La gauche – socialistes et Verts à l'unisson – est sur le point de décrocher une majorité absolue au gouvernement de Bâle-Ville le 28 novembre prochain lors du second tour des élections cantonales. Au parlement également, grâce au score historique du Parti socialiste – le meilleur depuis 1944 – les rouges-Verts se rapprochent de la majorité absolue, avec 62 des 130 sièges. Même si toutes les grandes villes de Suisse – Zurich, Genève, Lausanne, Berne – ont viré rouge-vert depuis le début des années 90, comment s'explique ce retour en force de la gauche sur les bords du Rhin?

Pour Peter Knechtli, observateur de la vie bâloise de longue date et rédacteur en chef du site d'information en ligne www.onlinereports.ch, le résultat de dimanche est une réponse claire aux mesures d'économies prônées par les partis bourgeois. Le Parti socialiste avait encore soutenu le premier plan d'austérité, consistant avant tout à resserrer les boulons, mais le deuxième paquet, agendé à 2005, prévoit de s'attaquer aux prestations sociales et au personnel: «Alors que les plus hauts revenus quittent la ville pour s'établir à la campagne, dans le canton voisin, les mesures d'économies touchent plus lourdement ceux qui ont un plus bas salaire. Cet électorat n'a pas apprécié que le gouvernement parle à la fois de baisser les impôts et d'épargner», explique Peter Knechtli. Pour Beat Jans, président du PS, les résultats de dimanche ne sont pas un phénomène bâlois, mais une tendance au niveau suisse: «Les gens commencent à comprendre ce qui les attend en cas de démantèlement social.»

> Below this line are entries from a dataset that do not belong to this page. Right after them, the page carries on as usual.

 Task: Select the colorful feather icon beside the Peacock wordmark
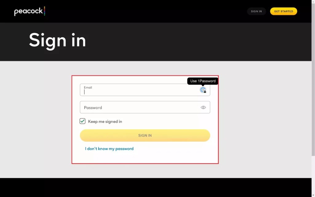click(45, 11)
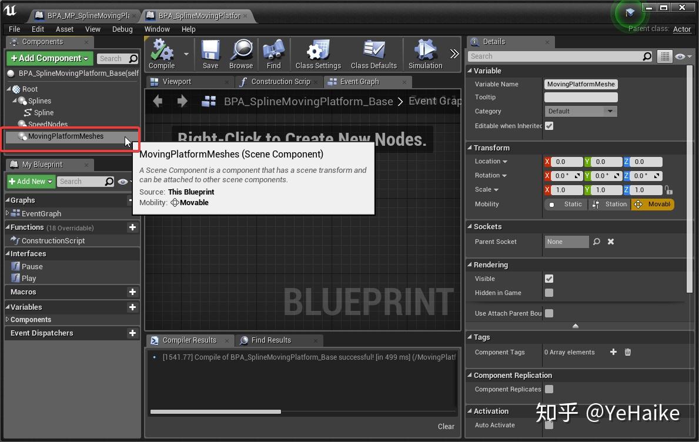Toggle the Visible checkbox in Rendering
This screenshot has width=699, height=442.
coord(549,279)
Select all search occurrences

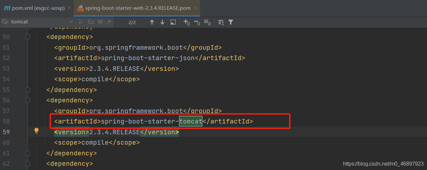207,22
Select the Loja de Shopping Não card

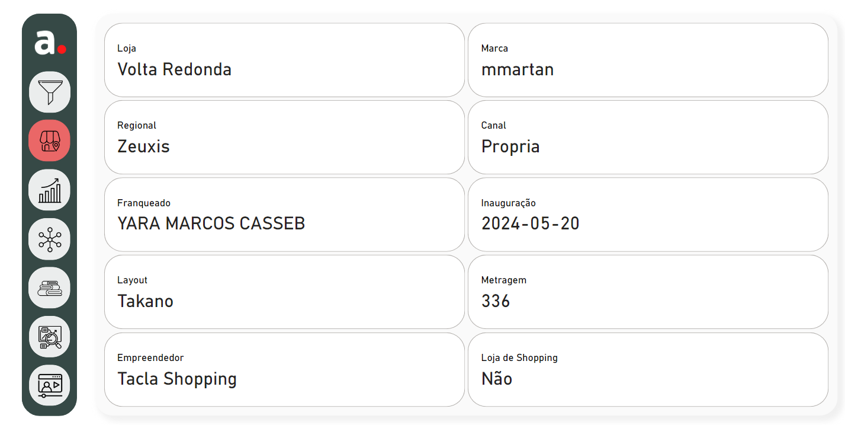(x=648, y=370)
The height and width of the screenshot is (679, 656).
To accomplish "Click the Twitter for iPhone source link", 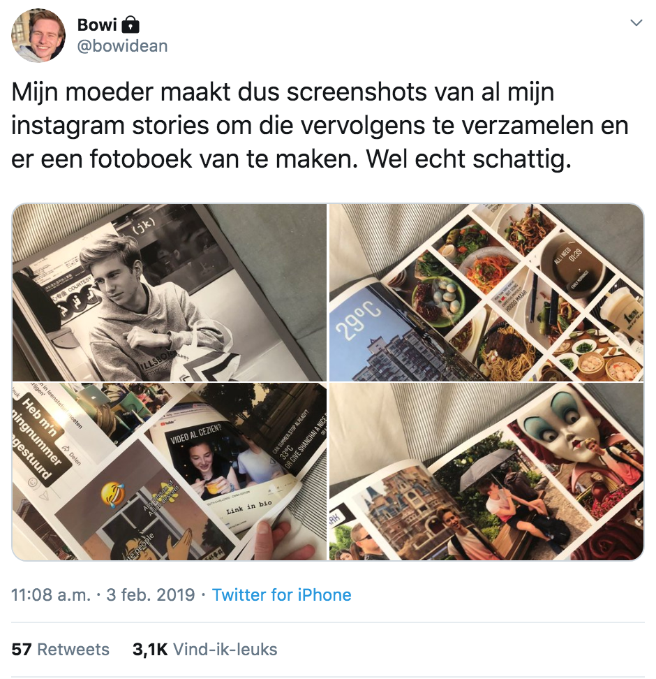I will coord(281,595).
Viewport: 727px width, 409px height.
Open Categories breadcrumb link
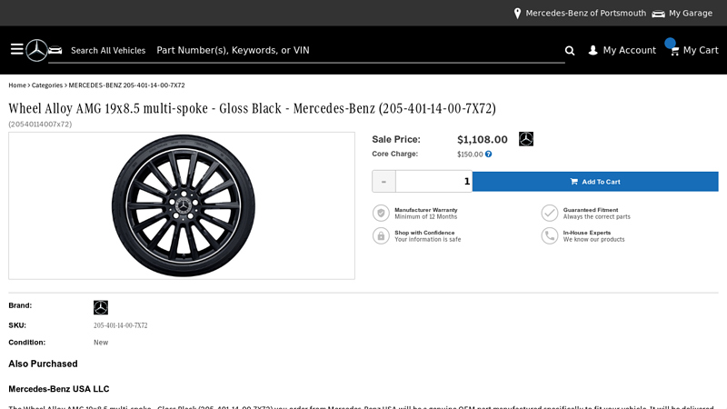pos(47,85)
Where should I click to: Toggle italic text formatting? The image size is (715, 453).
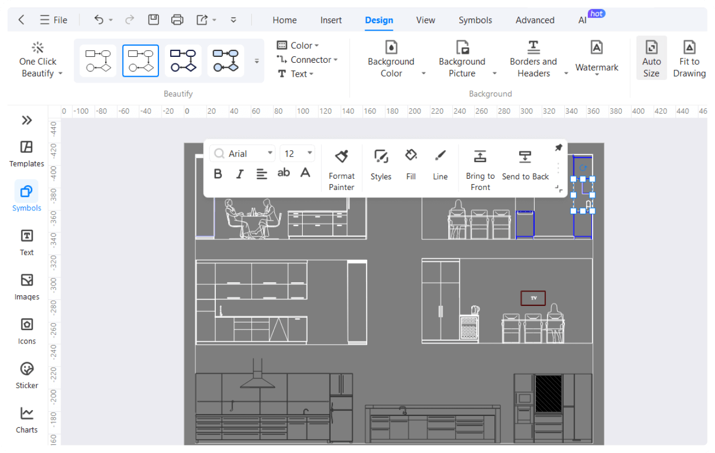tap(239, 173)
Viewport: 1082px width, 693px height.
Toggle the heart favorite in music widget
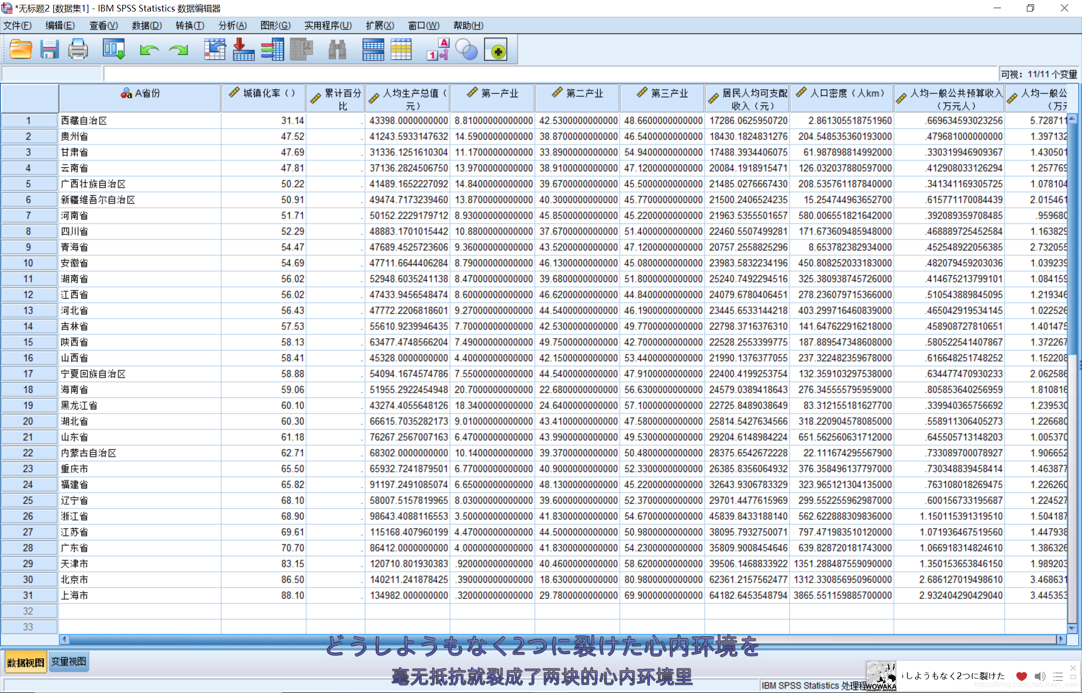pos(1021,676)
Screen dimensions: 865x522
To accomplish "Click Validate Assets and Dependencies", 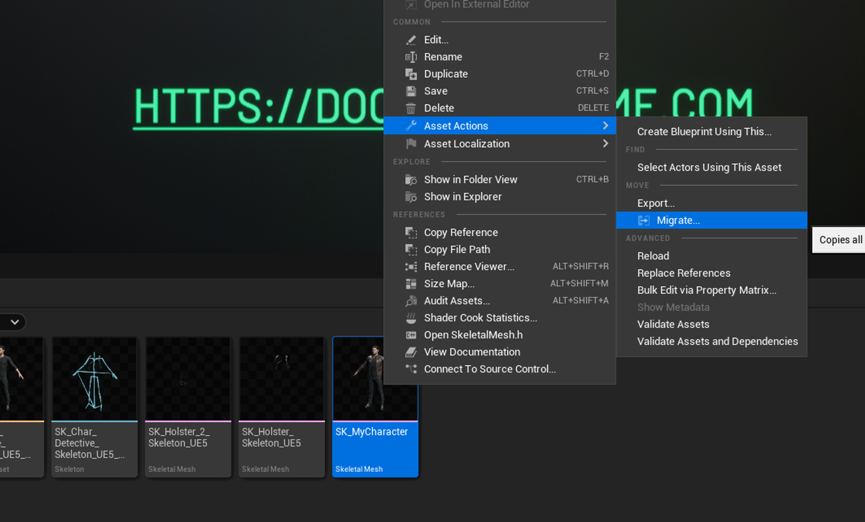I will point(717,341).
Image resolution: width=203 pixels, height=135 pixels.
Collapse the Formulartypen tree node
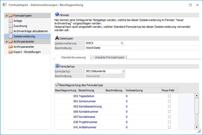tap(6, 15)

Polarisation du camp bourgeois en cause

Autre facteur avancé par Peter Knechtli: l'extrême polarisation dans le camp bourgeois, en raison des attaques virulentes de l'UDC envers les Partis radical, libéral et démocrate-chrétien. «Cela donne l'impression que l'on n'a plus besoin des partis du centre. Ils sont trop peu profilés. C'est une paralysie des forces.» Urs Schweizer, président du Parti radical, livre une analyse similaire: «La peur de voir l'UDC gagner du terrain a poussé encore plus les électeurs à voter à gauche.» Les formations de gauche sont parties groupées: pour la première fois, elles ont présenté une liste unique pour le Conseil d'Etat. Mais elles ont aussi su mobiliser de nouveaux électeurs, notamment parmi les associations de migrants, ainsi que dans les milieux culturels.

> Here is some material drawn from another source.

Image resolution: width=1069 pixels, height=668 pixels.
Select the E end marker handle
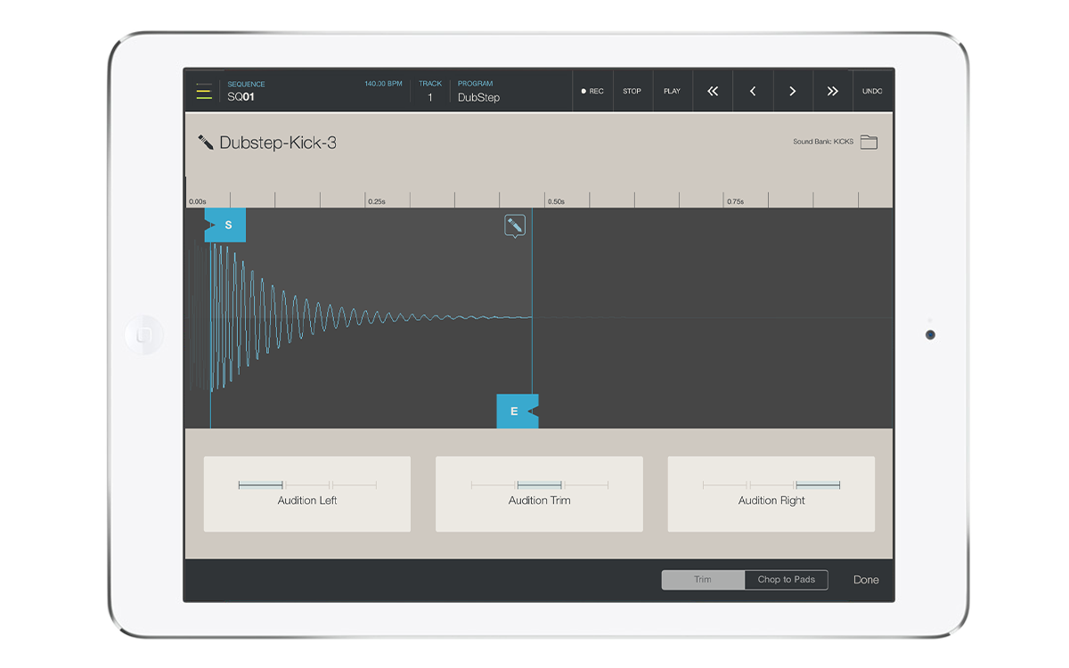click(x=516, y=411)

Avec ou sans majorité absolue au Conseil d'Etat, la gauche renforcée va se voir confrontée au chantier des finances publiques, et sera amenée probablement à prendre des positions impopulaires. Même si l'électorat a donné un signe clair en faveur d'un Etat social, Bâle entretient un appareil lourd, avec l'une des densités de fonctionnaires les plus élevées de Suisse. «Le PS a une longue tradition de parti gouvernemental. Nous avons toujours montré que nous voulions trouver des solutions», répond Beat Jans. Qui poursuit: «Il faut surtout arrêter de toujours se plaindre, comme le font les partis bourgeois pour justifier des hausses d'impôt. La dernière baisse remonte à deux ans. Et nous avons une des plus fortes croissances de Suisse.» Le président du PS reconnaît que, comme dans toutes les villes, le départ des «bons» contribuables qui veulent se mettre au vert est un problème. Mais mise notamment sur un grand projet immobilier au cœur de Bâle, sur des anciens terrains de la gare allemande. Le plan de zones pour cette île de verdure destinée aux revenus moyens à hauts devrait être bientôt soumis au verdict populaire.

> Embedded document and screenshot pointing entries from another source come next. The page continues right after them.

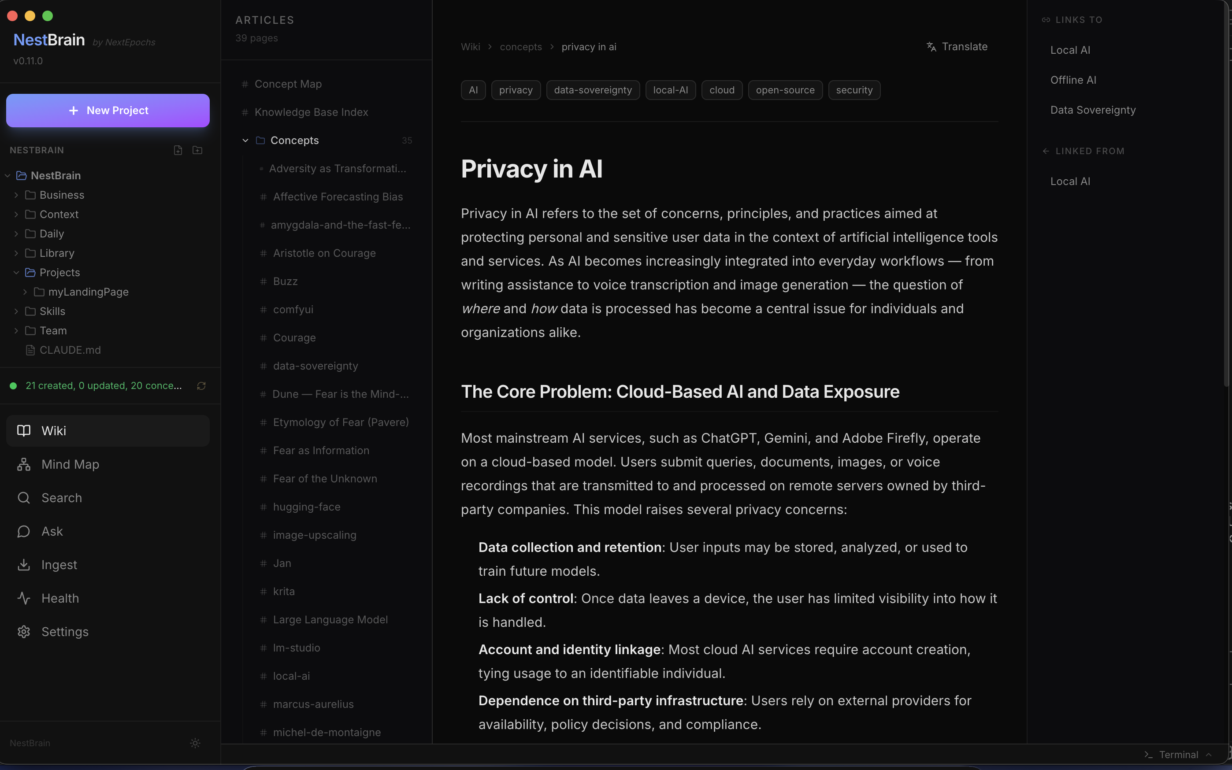Expand the Business folder

point(16,195)
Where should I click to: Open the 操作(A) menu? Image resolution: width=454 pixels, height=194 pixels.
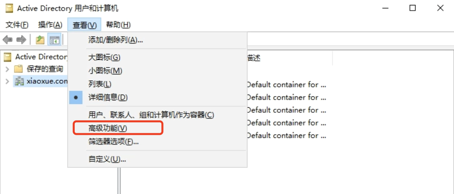(x=50, y=25)
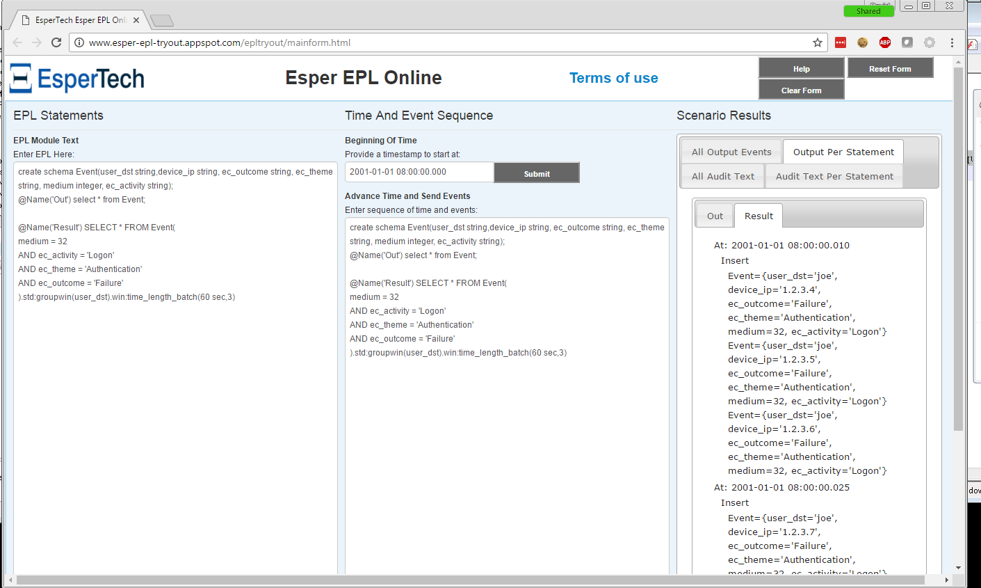The height and width of the screenshot is (588, 981).
Task: Switch to the Out statement tab
Action: [x=715, y=216]
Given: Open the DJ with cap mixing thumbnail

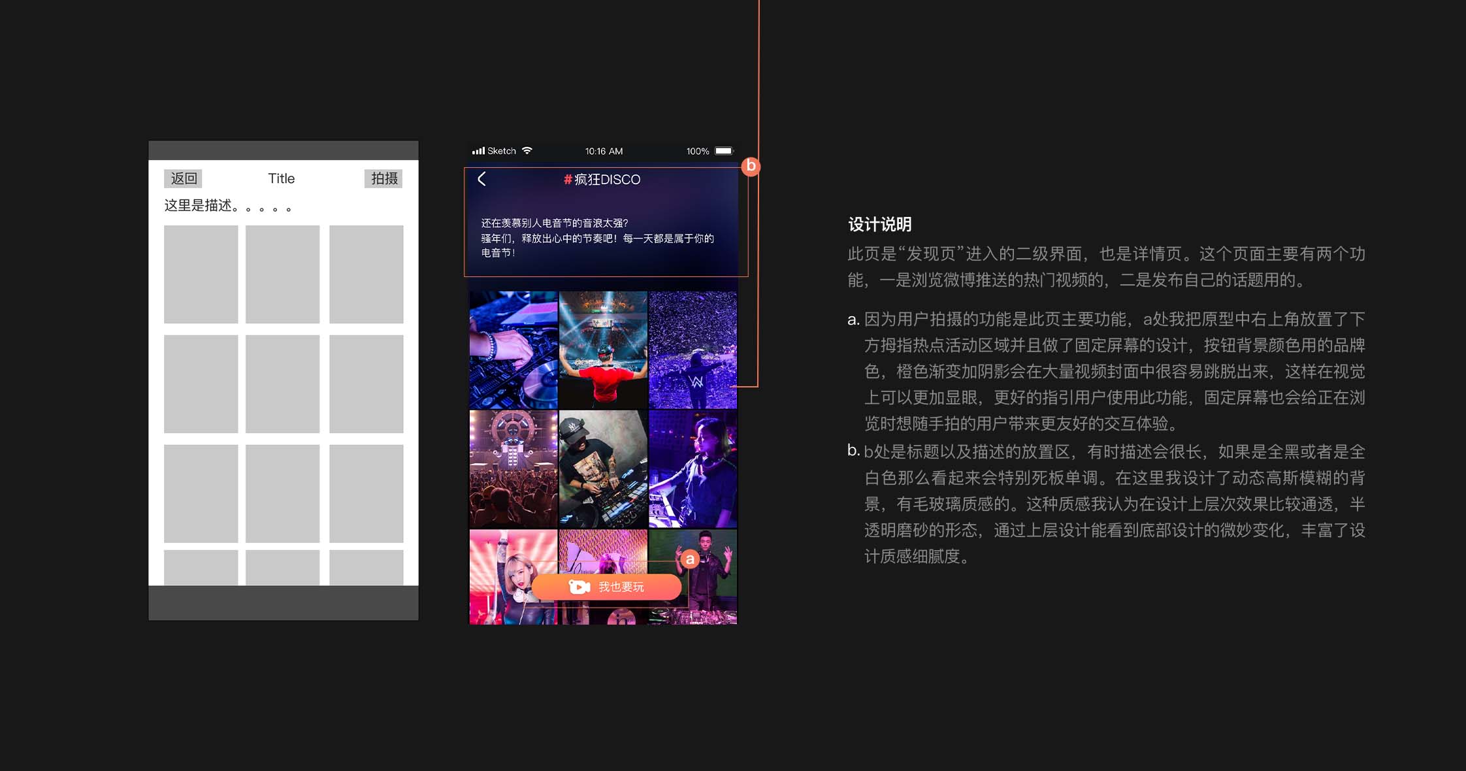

Le radical Urs Schweizer craint même qu'une majorité de gauche ne rende la collaboration avec Bâle-Campagne plus difficile: «Nous allons encore perdre en attractivité si la gauche ne veut pas économiser.» Le président du PS rejette avec véhémence ce scénario. «Nos conseillers d'Etat, dans les deux cantons, sont les plus engagés dans ce domaine.»